There are several benefits to having employees work from home. For starters, you can hire the best talent from anywhere in the world, says Jay Friedman, a partner and chief operating officer of the Dallas, Texas-based Goodway Group, a managed-services programmatic media firm. You can also hire from places where salary requirements aren’t as high as large municipalities like New York and lower costs by not having to rent out office space and equipment.

But perhaps the biggest benefit is giving employees the added flexibility of working at their own schedule and pace, Friedman says.

“We believe in work/life integration,” he adds. “We understand that people will work at night or on a weekend but, as a result, take time during the day for personal things. The integration offers tremendous responsibility and freedom, which our employees appreciate and pay us back in spades.”

Productivity high among those working remotely

A 2014 study published in the Harvard Business Review confirms that remuneration. Nicholas Bloom, an economics professor at Stanford, studied a group of employees from the Chinese travel site Ctrip who were allowed to work from home for nine months.

The study found that during that time, the remote employees “completed 13.5% more calls than the staff in the office — meaning that Ctrip got almost an extra workday a week out of them. They also quit at half the rate of people in the office.”

But there are some drawbacks. Team communication may drop because people aren’t in the same office bouncing ideas off one another, Zwerdling says. And there is the possibility that some may take advantage of the policy.

Engagement the key to remote success

So how do you keep them engaged? Zwerdling has 6 tips:

  1. Develop a system. Keep employees engaged by setting up a cloud-based system where you can track their workflow. In Zwerdling’s case with Foreign Staffing, employees submit weekly activity reports where he can look over what team members’ projects and how much time they’re spending on their work. “We can check in with each other,” he says. “Everything is in the cloud. Everybody can collaborate from anywhere.”
  2. Have weekly meetings. Thank goodness for Skype, says Zwerdling. With that, he can arrange weekly staff meetings with his team to make sure deadlines are being met and that issues regarding assignments can be brought up quickly and handled. “You get six bodies on your screen and everybody goes around and talks to each other,” Zwerdling says.
  3. Learn the tools you’re using to run your business. This seems obvious, but getting a handle on all the technology that runs a remote business can help you when problems arise. It can stave off technology hiccups, which can lead to communications and productivity breakdowns, but can also save you big bucks. “Now I don’t need to hire an IT firm and pay them ridiculous amounts a month,” Zwerdling says.
  4. Keep them accountable.

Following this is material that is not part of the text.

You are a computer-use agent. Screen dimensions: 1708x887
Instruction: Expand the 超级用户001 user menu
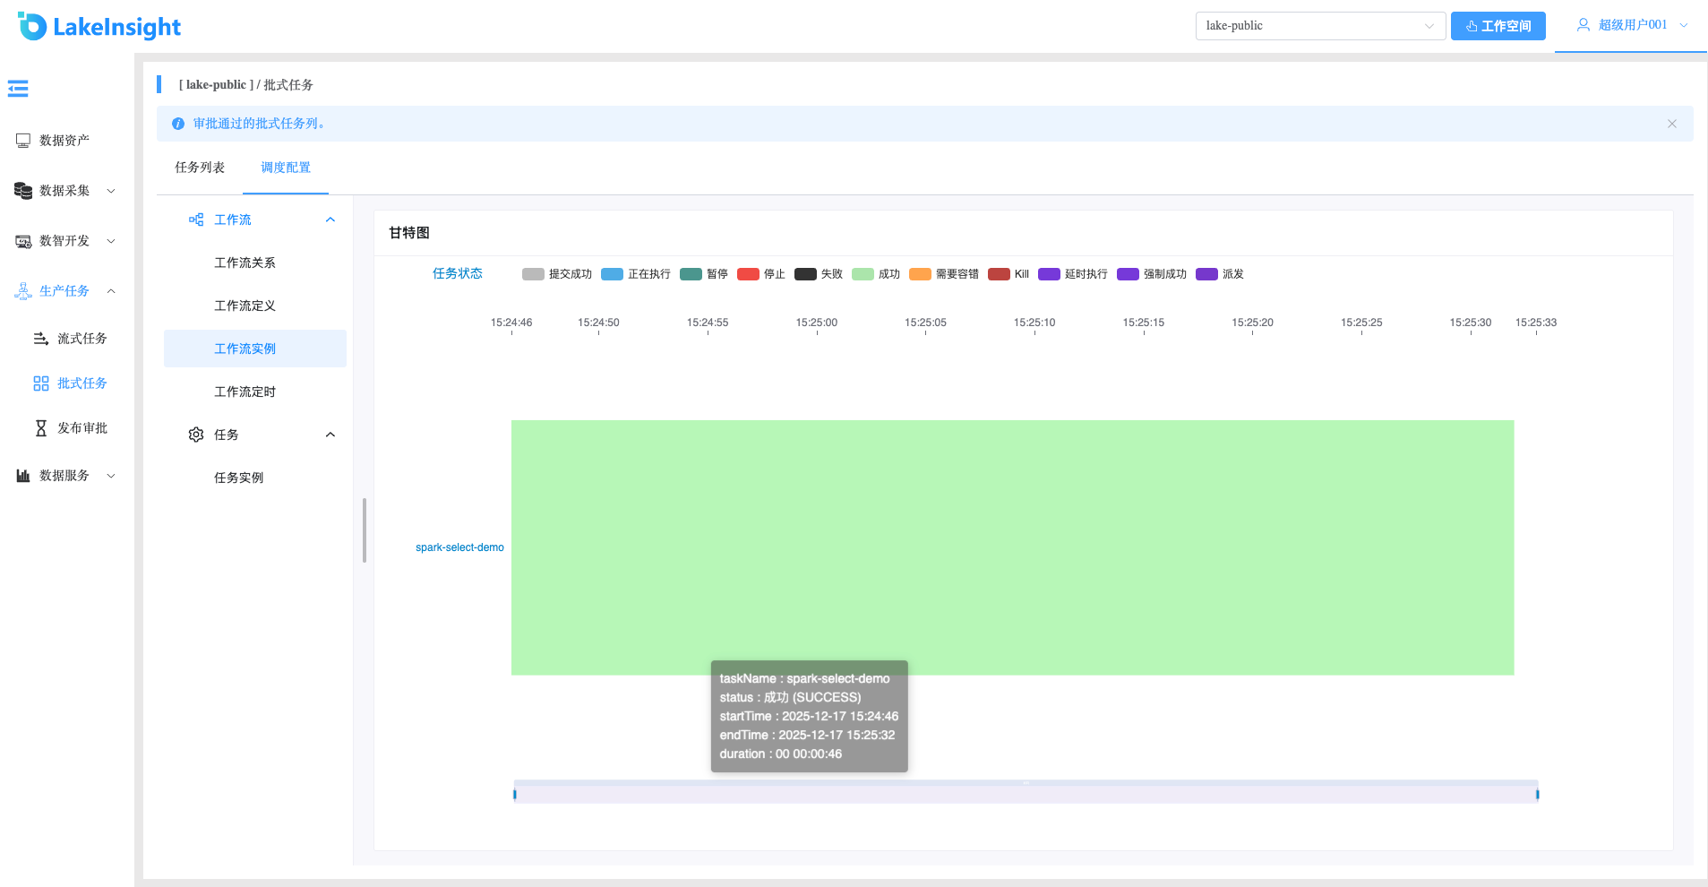click(x=1632, y=25)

Once you’ve hired an employee, make sure you 1) set specific expectations in terms of output, 2) confirm that they’re adhering to those expectations and 3) call them out if they don’t comply. Again, this is where setting up detailed policies, procedures and check-ins help with accountability, Zwerdling says.  “I don’t talk to every one of my employees every day, but I know that they are sitting at their desks, and if I reach out to them, they’re there,” he says. “If you don’t have the regulations and policies in place, it just won’t work.”
  5. Incentivize. Zwerdling gives employees the chance to new learn skill sets and expand their abilities by providing free online training and tutorials via Lynda.com. Typically, employees get training in project management, marketing and social media, among other topics. “You want to give them a chance to improve their situation,” he says.
  6. Bonuses still work. While you might be lowering costs by paying less for an employee outside of the United States consider pulling some of those savings from the bottom line to provide bonuses following performance reviews or end-of-the-year evaluations, Zwerdling says. “You give them a bonus of a few hundred dollars and you’re helping to give them a sustainable life,” Zwerdling says. “These people are much more dedicated than my other employees.”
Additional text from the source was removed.